Jonah and the Heidelberg Catechism

What is your only comfort in life and in death? Answer.

Q & A 2

Q.What must you know to
live and die in the joy of this comfort?

A.Three things:

first, how great my sin and misery are;
second, how I am set free from all my sins and misery;
third, how I am to thank God for such deliverance.

Reformational Christian Psychology

I was recently invited to give a presentation for a sociology class at a public university on the myth and ritual of Christianity.
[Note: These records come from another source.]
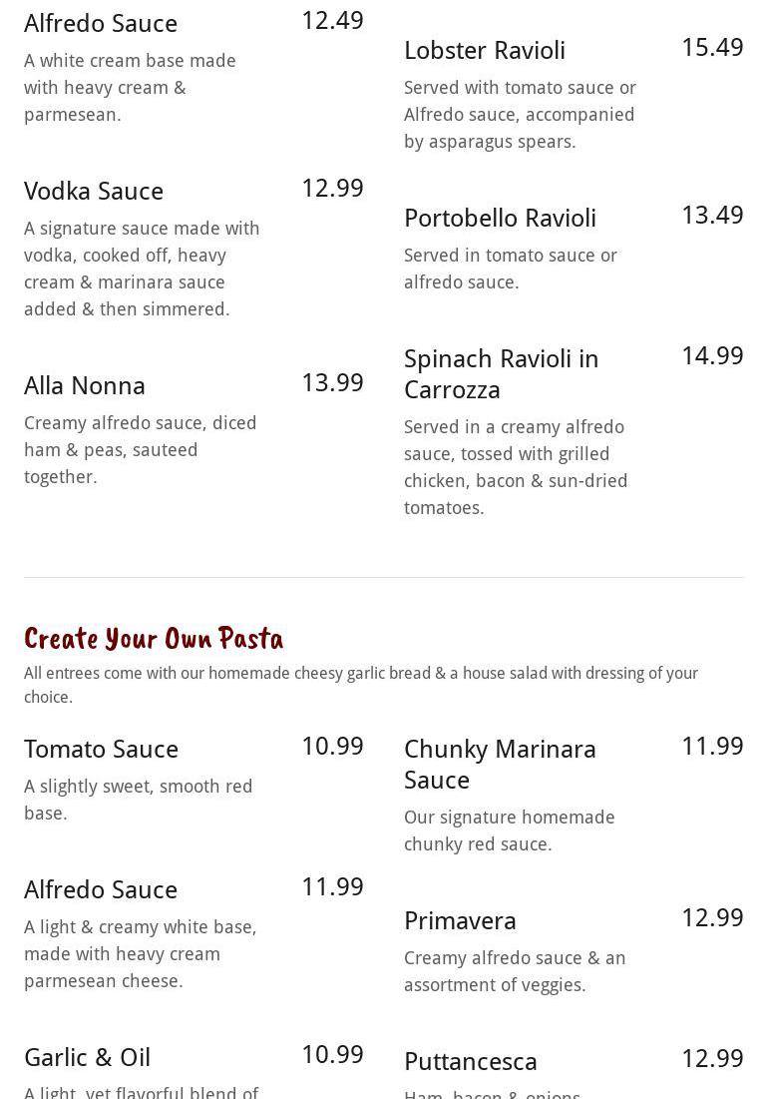Open the Puttancesca menu item

click(471, 1061)
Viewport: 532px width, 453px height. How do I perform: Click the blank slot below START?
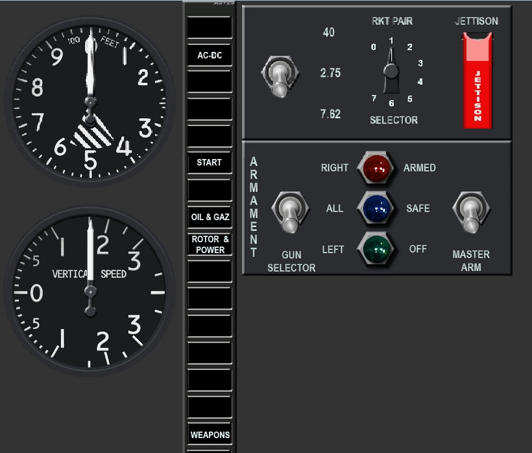click(210, 190)

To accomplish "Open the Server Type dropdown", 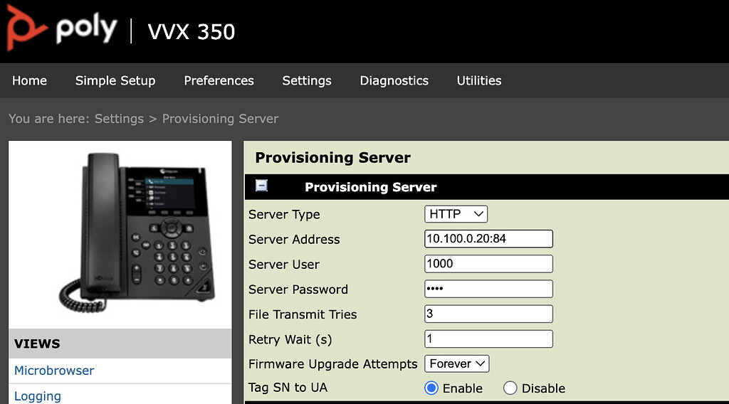I will [x=456, y=214].
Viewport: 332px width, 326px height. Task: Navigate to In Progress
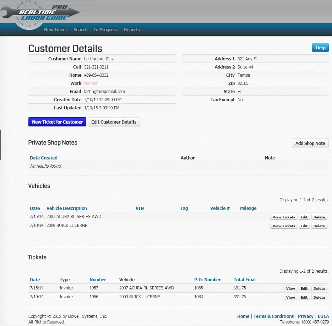point(105,30)
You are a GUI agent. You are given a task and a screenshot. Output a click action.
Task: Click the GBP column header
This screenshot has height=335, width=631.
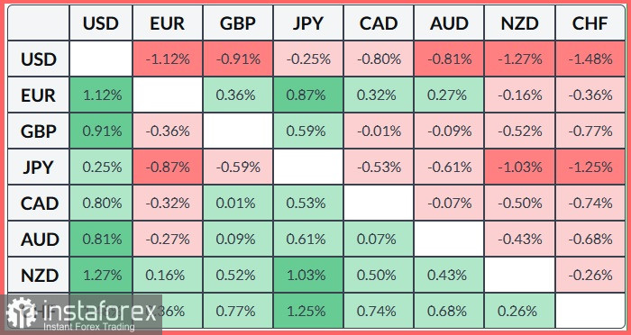point(238,23)
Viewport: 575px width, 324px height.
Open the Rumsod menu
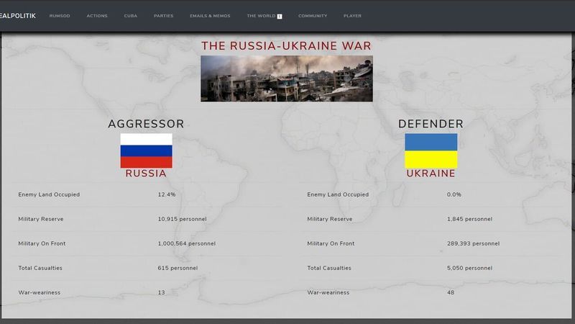click(60, 16)
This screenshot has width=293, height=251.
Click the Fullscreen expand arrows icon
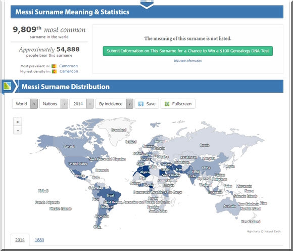[x=167, y=104]
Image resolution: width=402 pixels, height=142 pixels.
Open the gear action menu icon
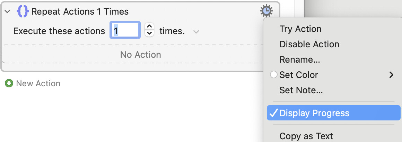[266, 11]
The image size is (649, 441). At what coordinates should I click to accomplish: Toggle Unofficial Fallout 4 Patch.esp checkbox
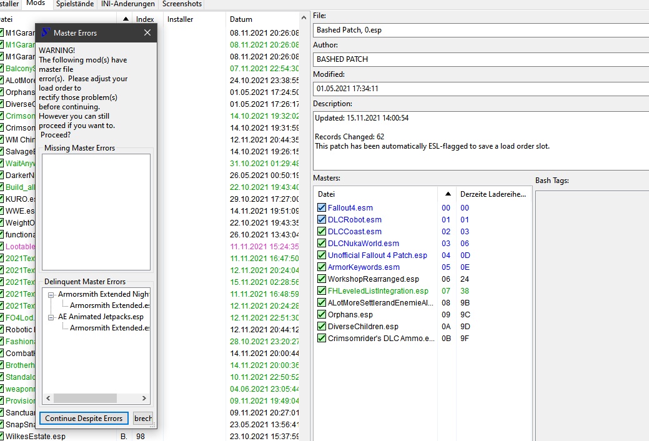pos(322,255)
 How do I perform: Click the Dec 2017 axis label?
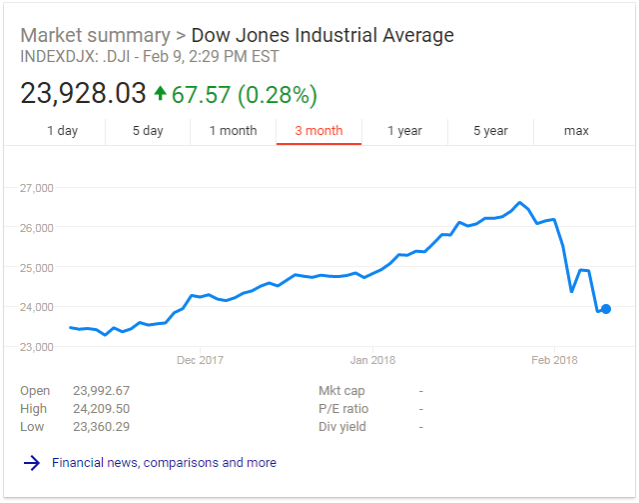pyautogui.click(x=201, y=360)
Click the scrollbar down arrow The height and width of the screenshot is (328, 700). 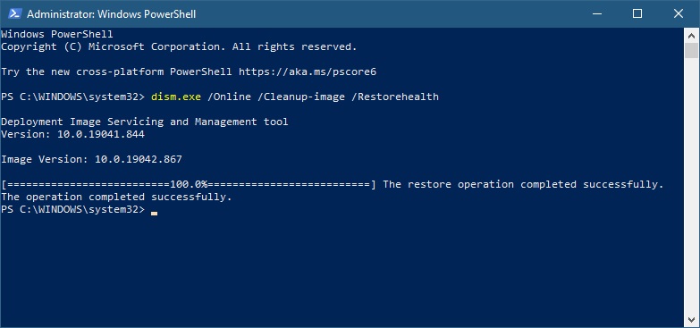click(692, 320)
In this context I understand “myth” to be the narrative we inhabit, and “ritual” to be the means by which we appropriate the myth and live within it. I used the first two Lord’s Days of the Catechism as a template for “ritual”.

For Christians our ritual is not actually the Catechism, it is Christian worship in the Christian community. People create and sustain their belief worlds in community and Christians are of course no different. What each of us needs to do, however, is to emotionally process these beliefs in the context of our individual lives. I find this template of misery, deliverance, gratitude to be an extremely helpful emotional template through which to process the loss and decay of normal living. Just as Q/A 2 suggest, if you really want to live withing the great declaration of Q/A 1, you need to know, really push down and live, the three things of Q/A 2.

Jonah

Jonah is one of God’s great treasures to humanity. In this little book we gain a radical insight into the heart of God amid the complexities of a cruel and bloody world.

Because there are some dramatic elements to the book, we are often distracted. We imagine the book is simply about obedience. The book has something to say about obedience, but one of the amazing things about the book is that it is really about the emotional relationship between God and one of his prophets. This prophet stands in for his people and that includes us. 

The Emotional Triangle of this Broken World

Each of us lives in a very difficult emotional triangle.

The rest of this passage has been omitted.